(Data items)
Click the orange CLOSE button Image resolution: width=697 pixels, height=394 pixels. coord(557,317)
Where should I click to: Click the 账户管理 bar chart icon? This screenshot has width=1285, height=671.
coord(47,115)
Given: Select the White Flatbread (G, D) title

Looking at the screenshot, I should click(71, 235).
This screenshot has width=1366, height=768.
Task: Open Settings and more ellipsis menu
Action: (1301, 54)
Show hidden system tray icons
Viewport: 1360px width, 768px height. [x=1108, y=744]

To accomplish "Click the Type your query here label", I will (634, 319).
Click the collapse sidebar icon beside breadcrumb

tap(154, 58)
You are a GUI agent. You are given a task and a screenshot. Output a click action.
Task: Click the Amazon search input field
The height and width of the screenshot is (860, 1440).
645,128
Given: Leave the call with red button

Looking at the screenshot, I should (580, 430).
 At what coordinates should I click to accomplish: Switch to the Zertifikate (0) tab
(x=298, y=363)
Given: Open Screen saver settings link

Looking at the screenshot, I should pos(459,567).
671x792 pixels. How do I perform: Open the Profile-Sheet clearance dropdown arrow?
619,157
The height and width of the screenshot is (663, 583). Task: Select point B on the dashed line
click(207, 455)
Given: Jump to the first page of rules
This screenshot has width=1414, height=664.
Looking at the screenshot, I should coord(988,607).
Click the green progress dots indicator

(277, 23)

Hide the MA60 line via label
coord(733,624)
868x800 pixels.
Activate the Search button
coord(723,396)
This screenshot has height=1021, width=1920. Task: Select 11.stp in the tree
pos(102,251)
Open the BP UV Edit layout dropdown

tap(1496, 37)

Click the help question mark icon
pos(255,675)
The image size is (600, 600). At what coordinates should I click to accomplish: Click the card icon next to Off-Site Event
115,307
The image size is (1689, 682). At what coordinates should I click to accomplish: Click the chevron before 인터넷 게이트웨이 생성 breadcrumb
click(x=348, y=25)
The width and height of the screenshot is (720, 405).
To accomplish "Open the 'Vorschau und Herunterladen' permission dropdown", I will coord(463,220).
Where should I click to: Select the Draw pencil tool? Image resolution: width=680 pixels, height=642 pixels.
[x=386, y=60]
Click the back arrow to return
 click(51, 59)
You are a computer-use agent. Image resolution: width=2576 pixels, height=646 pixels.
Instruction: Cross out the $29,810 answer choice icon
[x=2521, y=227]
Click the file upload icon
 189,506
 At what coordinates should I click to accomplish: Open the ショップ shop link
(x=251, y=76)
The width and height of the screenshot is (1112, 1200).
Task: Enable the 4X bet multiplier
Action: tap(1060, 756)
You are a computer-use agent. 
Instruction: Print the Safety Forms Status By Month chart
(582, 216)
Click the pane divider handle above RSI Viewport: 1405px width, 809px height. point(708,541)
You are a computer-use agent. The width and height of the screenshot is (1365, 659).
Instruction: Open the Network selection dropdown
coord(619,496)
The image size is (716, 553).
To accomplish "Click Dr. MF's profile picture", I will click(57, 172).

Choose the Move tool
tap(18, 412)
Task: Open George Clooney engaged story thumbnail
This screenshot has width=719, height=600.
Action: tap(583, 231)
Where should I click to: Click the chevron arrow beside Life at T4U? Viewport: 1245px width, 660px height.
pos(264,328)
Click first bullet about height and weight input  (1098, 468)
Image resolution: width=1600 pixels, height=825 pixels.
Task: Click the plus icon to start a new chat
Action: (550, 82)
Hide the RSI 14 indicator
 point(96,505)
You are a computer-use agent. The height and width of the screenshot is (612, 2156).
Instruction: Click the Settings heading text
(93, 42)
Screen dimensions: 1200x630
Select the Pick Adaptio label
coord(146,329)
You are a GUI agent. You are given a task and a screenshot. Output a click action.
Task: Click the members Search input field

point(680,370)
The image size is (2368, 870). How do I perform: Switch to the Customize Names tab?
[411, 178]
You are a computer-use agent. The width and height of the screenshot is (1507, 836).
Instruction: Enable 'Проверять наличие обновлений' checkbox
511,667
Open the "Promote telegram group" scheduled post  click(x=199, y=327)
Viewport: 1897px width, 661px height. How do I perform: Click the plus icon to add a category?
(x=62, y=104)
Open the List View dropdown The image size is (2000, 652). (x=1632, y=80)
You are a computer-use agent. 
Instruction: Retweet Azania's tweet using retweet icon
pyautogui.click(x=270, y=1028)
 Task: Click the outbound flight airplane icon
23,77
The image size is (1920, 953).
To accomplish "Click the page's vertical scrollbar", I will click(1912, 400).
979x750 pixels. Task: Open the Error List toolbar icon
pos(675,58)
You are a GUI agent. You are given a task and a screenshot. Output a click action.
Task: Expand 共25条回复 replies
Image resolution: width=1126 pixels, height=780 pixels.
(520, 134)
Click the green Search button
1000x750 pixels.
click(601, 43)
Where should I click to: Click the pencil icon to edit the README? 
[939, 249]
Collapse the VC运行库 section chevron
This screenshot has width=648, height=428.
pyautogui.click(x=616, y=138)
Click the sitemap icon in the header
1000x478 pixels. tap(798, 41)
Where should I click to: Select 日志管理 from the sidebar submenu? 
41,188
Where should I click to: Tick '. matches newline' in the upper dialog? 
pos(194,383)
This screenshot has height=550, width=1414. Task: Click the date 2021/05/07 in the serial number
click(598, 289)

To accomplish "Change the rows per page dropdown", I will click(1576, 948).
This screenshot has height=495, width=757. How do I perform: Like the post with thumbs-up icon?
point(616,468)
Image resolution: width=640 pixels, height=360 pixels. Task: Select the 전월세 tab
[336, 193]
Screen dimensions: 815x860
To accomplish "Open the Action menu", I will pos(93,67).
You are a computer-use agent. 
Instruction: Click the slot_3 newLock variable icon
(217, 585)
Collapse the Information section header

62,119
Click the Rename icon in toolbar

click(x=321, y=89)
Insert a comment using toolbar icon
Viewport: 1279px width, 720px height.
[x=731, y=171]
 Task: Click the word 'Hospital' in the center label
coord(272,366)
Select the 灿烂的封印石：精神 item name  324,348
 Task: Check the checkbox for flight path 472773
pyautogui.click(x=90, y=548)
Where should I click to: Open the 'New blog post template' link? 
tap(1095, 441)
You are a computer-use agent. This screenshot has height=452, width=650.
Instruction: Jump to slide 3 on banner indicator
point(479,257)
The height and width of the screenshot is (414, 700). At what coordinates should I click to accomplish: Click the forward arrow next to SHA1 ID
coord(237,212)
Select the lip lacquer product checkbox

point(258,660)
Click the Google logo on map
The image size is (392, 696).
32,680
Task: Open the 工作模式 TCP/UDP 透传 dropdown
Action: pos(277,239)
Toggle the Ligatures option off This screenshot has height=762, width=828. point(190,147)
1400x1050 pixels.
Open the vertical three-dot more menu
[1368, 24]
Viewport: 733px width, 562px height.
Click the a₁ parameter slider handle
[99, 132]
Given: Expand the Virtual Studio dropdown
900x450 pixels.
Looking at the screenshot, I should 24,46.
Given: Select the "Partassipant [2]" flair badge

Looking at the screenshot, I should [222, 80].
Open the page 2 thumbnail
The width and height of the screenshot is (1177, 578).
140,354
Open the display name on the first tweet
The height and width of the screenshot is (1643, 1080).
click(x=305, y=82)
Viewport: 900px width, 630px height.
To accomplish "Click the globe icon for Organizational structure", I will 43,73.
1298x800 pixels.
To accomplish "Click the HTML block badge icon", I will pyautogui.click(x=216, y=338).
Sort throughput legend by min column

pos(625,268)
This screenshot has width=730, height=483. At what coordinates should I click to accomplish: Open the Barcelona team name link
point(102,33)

# [Directions for this task]
Copy each line of the records above that carries the word "dimensions".

# [Result of this exercise]
Screen dimensions: 1200x630
Screen dimensions: 815x860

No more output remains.